**INSTRUCTIONS FOR THE TASK:** Two lines mark the range in the entries below: the one holding "Image resolution: width=259" and the one holding "Switch to the". Set down those two and all lines between them, exactly.

-.-.-

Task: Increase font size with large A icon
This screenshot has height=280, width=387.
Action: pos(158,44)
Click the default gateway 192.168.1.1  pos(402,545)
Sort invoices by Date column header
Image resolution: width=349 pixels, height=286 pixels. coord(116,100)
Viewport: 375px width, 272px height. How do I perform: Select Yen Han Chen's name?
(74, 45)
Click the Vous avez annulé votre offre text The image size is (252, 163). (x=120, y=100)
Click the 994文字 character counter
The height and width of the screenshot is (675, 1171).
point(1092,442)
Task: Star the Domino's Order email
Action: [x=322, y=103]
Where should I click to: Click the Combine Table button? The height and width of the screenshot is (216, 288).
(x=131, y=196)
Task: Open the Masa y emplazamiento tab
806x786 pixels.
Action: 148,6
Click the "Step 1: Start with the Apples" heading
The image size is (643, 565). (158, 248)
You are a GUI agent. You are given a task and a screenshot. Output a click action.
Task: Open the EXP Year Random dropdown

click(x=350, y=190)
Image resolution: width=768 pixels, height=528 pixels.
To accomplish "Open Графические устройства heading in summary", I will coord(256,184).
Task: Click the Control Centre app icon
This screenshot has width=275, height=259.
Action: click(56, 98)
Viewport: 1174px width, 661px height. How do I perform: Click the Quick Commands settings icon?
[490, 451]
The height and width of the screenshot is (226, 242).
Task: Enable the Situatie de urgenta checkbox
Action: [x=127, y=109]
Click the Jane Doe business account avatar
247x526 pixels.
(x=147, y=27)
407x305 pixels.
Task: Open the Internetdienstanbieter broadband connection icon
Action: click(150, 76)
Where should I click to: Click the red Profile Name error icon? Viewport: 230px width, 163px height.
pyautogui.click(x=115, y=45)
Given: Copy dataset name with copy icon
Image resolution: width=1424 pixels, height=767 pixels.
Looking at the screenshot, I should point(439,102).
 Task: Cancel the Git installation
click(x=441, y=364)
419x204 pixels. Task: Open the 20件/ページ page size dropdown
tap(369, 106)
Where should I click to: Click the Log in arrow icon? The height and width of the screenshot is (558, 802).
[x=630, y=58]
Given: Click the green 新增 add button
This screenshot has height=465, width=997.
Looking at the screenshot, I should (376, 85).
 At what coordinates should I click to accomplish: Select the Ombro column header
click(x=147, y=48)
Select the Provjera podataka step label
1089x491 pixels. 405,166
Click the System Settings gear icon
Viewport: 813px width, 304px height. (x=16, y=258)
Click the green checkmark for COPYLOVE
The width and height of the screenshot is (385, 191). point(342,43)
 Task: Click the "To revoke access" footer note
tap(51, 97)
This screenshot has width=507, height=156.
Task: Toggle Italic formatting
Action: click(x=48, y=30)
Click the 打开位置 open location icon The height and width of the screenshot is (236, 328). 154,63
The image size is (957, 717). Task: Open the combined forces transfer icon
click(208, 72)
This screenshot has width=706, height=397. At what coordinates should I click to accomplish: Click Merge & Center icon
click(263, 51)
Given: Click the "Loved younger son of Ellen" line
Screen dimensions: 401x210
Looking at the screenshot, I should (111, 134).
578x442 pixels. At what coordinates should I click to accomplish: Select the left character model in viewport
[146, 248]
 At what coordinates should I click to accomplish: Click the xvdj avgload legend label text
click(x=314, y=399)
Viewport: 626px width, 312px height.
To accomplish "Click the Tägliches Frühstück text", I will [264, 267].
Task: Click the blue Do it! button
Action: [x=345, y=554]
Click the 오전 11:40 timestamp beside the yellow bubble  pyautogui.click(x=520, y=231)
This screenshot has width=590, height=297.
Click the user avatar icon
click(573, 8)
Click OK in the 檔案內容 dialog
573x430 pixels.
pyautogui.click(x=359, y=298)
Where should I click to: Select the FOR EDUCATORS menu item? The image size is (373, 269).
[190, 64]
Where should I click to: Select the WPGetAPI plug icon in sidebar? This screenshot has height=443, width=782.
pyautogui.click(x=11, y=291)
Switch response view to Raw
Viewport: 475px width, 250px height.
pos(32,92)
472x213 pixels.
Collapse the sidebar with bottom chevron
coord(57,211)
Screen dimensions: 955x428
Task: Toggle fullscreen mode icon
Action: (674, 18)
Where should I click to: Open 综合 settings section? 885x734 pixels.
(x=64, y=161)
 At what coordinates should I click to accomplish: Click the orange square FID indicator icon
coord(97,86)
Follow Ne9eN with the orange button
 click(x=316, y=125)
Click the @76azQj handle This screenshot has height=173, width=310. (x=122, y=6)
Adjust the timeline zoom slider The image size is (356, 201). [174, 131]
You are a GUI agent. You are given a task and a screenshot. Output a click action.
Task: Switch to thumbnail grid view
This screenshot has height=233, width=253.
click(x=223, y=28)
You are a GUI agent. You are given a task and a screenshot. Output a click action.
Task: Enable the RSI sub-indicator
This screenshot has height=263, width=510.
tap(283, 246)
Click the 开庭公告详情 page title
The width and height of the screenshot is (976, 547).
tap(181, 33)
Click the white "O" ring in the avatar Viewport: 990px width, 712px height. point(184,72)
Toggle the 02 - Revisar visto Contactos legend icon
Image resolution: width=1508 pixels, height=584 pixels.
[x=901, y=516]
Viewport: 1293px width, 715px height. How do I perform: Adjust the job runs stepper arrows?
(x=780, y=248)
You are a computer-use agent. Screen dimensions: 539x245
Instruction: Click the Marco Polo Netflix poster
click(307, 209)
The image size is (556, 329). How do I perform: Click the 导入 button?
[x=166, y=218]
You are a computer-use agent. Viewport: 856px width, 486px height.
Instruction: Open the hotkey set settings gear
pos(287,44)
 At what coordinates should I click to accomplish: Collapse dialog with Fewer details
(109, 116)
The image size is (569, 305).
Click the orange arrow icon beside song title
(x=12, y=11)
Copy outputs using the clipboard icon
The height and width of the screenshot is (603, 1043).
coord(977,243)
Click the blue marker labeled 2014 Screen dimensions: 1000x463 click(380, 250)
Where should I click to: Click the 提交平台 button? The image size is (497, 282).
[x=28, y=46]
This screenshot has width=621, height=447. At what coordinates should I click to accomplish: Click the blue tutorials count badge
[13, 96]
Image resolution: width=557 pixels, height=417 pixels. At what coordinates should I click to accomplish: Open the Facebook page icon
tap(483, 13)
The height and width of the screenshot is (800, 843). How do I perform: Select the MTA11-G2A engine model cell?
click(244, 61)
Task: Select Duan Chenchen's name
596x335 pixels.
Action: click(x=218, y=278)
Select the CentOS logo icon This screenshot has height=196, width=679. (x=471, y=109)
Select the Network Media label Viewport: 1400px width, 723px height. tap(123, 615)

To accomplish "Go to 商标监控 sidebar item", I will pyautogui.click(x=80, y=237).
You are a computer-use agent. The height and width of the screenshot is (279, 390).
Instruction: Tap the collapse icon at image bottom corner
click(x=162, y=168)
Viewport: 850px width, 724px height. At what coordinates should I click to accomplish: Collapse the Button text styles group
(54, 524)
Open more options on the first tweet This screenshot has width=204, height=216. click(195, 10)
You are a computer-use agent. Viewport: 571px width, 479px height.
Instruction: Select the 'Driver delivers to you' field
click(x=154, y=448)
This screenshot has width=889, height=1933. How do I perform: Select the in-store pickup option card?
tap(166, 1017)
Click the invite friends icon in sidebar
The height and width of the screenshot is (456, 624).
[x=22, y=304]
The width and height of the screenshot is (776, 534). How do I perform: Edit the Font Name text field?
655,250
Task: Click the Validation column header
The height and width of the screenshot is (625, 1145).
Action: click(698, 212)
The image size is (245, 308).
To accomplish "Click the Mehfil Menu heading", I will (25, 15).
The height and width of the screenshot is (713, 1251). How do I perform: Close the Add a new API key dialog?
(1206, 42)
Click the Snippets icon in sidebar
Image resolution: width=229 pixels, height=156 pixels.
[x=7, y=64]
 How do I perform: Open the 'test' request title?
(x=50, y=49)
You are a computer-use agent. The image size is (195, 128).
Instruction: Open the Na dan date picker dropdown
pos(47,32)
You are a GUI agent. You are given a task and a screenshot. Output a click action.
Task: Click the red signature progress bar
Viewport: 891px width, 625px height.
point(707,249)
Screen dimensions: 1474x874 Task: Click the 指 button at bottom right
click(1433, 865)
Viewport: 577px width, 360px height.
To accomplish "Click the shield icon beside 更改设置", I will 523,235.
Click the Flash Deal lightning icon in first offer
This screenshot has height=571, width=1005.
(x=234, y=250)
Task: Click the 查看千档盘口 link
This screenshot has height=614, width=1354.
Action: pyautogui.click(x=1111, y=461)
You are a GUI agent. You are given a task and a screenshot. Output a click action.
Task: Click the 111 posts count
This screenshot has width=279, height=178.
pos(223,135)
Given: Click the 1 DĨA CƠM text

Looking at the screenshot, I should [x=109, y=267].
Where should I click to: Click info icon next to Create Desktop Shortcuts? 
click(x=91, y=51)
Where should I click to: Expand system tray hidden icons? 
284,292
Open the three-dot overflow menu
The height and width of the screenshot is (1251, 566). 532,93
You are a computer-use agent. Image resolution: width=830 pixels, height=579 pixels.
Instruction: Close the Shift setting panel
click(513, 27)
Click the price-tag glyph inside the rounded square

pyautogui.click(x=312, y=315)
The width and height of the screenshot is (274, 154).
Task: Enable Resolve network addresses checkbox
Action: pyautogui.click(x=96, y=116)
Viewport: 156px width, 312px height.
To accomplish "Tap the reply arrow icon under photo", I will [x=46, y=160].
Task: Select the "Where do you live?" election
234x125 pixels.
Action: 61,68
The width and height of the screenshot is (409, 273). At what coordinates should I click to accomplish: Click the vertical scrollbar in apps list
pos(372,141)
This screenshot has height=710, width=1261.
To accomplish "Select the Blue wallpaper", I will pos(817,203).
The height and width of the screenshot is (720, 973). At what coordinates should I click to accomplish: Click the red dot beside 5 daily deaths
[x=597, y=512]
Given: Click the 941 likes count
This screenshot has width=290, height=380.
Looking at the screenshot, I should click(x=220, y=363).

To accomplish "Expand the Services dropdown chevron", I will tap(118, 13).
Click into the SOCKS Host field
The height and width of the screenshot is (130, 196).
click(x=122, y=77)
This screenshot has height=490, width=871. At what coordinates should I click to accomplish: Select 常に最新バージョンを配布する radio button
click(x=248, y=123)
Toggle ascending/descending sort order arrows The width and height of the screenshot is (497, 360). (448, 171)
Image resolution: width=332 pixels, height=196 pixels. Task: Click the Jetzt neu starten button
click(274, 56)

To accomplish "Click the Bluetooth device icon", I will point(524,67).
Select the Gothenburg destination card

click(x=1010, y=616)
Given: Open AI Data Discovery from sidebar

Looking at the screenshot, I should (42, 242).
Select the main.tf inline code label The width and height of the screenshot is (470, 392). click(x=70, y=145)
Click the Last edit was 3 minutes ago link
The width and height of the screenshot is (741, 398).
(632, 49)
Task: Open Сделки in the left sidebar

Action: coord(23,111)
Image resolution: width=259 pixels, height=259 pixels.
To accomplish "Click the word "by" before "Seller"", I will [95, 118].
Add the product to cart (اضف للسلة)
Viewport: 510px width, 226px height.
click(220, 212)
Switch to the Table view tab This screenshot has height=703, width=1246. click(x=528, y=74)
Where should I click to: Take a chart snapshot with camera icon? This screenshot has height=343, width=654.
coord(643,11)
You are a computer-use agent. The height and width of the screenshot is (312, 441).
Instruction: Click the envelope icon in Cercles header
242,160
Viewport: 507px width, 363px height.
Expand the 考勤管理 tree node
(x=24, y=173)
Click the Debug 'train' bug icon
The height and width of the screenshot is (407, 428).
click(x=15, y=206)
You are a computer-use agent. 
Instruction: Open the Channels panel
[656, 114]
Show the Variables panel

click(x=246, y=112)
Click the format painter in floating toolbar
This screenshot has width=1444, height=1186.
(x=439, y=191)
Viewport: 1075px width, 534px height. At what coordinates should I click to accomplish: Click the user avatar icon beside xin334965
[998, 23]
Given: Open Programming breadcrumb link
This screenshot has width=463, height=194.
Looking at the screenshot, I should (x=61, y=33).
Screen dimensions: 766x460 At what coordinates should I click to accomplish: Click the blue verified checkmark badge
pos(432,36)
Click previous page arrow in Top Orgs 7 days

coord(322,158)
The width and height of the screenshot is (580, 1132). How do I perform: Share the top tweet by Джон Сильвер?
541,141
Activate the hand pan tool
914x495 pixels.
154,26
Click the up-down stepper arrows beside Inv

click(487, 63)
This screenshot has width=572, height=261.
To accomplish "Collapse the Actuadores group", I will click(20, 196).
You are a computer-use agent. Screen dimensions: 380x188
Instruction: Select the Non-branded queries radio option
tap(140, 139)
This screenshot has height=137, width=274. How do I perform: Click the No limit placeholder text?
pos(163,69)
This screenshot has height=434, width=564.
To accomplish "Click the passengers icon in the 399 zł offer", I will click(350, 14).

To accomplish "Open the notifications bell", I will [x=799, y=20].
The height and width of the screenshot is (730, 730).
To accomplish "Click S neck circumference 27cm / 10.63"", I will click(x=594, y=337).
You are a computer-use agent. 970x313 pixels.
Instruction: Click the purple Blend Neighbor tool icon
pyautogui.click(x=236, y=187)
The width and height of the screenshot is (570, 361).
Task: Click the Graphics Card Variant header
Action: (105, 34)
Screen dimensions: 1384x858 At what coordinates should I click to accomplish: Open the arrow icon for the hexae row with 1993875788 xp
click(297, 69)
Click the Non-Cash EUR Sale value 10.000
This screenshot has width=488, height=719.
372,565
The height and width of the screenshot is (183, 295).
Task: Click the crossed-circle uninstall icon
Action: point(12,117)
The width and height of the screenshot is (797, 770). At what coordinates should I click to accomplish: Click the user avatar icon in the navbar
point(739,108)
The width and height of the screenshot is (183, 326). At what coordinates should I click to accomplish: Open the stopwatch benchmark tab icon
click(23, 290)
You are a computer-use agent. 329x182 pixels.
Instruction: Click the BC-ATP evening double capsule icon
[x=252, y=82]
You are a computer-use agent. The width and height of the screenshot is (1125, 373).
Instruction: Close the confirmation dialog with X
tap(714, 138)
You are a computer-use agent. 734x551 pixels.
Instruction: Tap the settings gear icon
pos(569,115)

-.-.-

**EXERCISE SOLUTION:**
Image resolution: width=259 pixels, height=259 pixels.
To accomplish "Click the word "by" before "Seller"", I will [95, 118].
Add the product to cart (اضف للسلة)
Viewport: 510px width, 226px height.
click(220, 212)
Switch to the Table view tab This screenshot has height=703, width=1246. click(x=528, y=74)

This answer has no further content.